Has anyone considered expanding the range of terms $a$ and $b$ for each $c$?

I have generated triples $(a, b, c)$ that form integer triangles including the degenerate case of $a + b = c$ such that $a \le b \le c$, all terms are pairwise coprime and $a + b \ge c$. I have tested the Quality $q$ (see Wikipedia for definition: https://en.wikipedia.org/wiki/Abc_conjecture) of all these triples (~ 1.5M) for $c$ up to 400 and found that $q < 2$.

I conjecture that all such triples extend the terms of the ABC conjecture. Has anyone got the computing power to test if true for $c \ge 1000$?

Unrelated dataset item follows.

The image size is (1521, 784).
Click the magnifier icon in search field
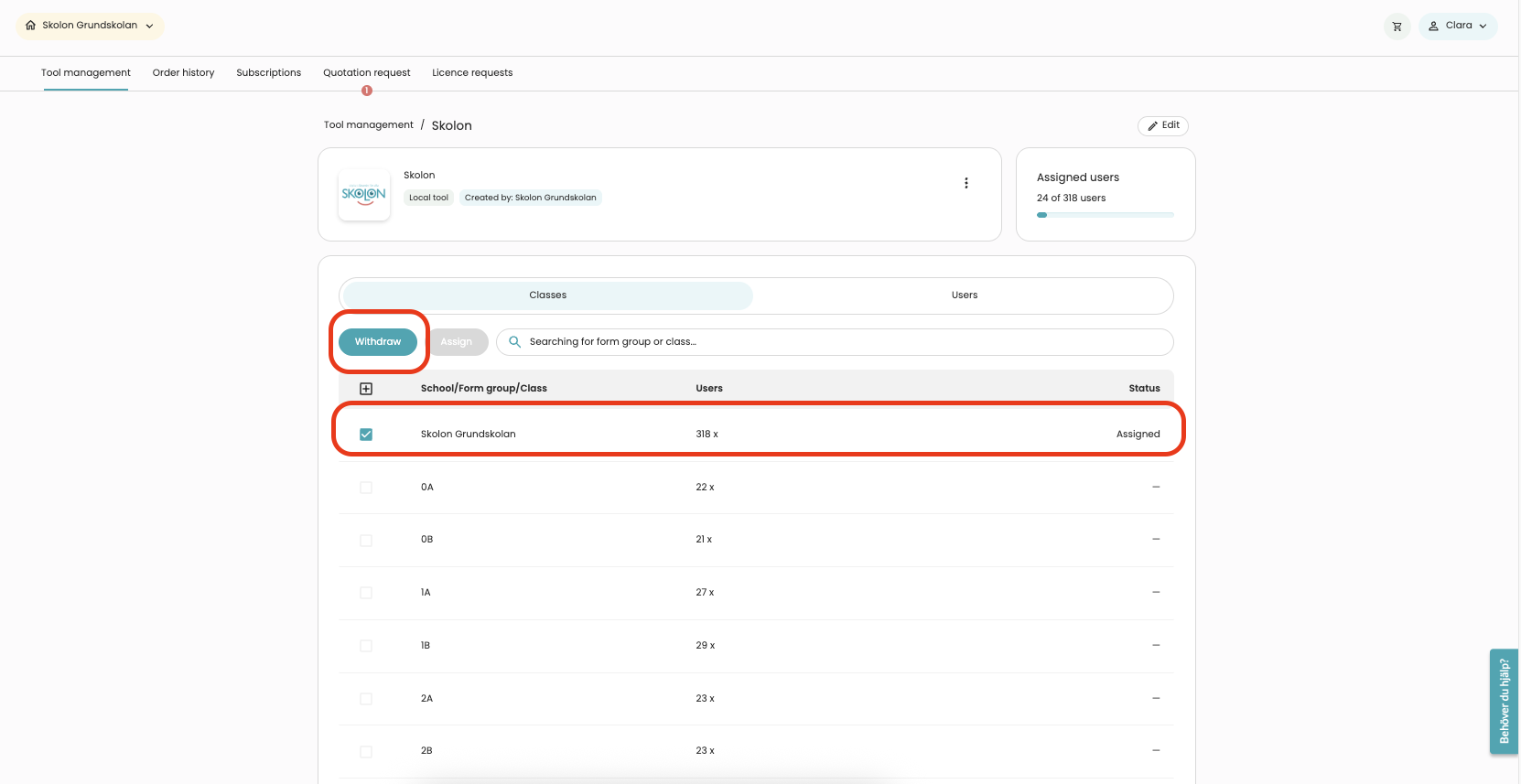tap(515, 342)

(Added as a post script following counter example comment) - The set of integer triangles can be reduced to just obtuse (C angle) triangles by setting a further constraint that $a^2+b^2 \le c^2$. However this is still not sufficient to exclude the family of counter examples commented by @Gerry Myerson ($c = 2^x \cdot 3^y \cdot 5^z$ for some x, y, z). Only by setting the further constraint to $a^u+b^u \le c^u$, where $u=1+\frac{1}{\log{(a*b*c)}}$ is there a chance of satisfying the ABC conjecture with additional terms $a$ and $b$ other than $a+b = c$.

For $c$ up to 200 the additional integer triangles with the further constraint above that satisfy $1<q(a,b,c)<2$ (where $q$ is the Quality function) are the triples

(49, 81, 125), (9, 121, 128), (49, 81, 128)

compared to

(1, 8, 9), (5, 27, 32), (1, 48, 49), (1, 63, 64), (32, 49, 81), (1, 80, 81), (4, 121, 125), (3, 125, 128)

where $a+b=c$.

Can anyone find counter examples to the above with this further constraint?